課題:
PaintsChainerの紹介文によると、着色のテイストが異なるAIはいくつの中から選べますか。

PaintsChainer(米辻 泰山 エンターテインメント部門 優秀賞)


アップロードした人物の線画をAIが自動着色してくれる、という代物です。着色のテイストが異なる3つのAIから選べるそうで、着色の際に、ここだけは譲れないという部分に関しては、例えば「髪の毛の部分は緑」みたいな指定ができます。

着色のフェーズなく製品化に進めるのであれば、たとえば萌えキャラを作りたい自治体なんかはキャラ作りのコストを少し下げられるかもしれません。ビジネスエディションのようなライセンス形態もあるようなのですが、創作物に関する権利は現在は主張しないそうなので、何らかの理由で着色行程を省きたいクリエイターさんの右腕になるかもしれませんね。

こちらはフリーで使えるサイトがあるので、そこから試すのが良いと思います。

僕は歴史上の人物の写真をアップロードして、着色してもらう実験をしたい。やるぞ。

不思議なCG作品も。

▼ほかにも、進化する恋人たちの履歴を高速で、なんというかCG化したものがあったり…

▼画面内にいる大鷲と、アナログな樽や盾といったアイテムでコミュニケーションを取ってみたり

と、不思議な作品もありました。これらも来てみて感じてみたら楽しかろうと思います。

資料データ:
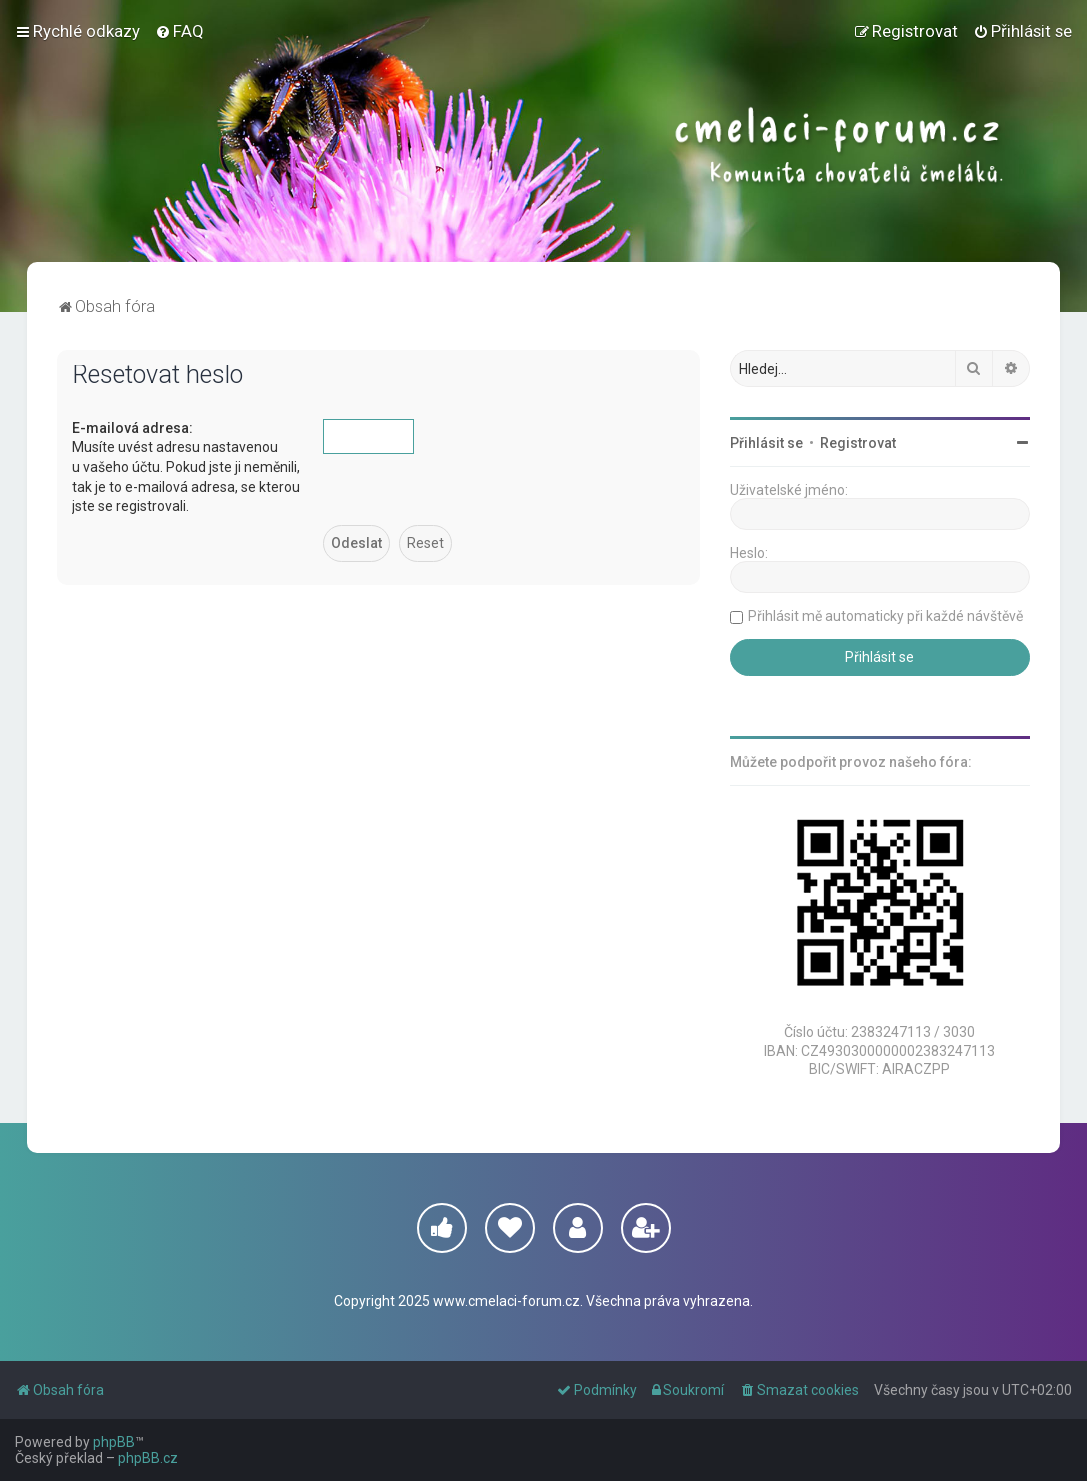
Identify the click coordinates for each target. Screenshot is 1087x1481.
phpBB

回答:
3つのAIから選べます。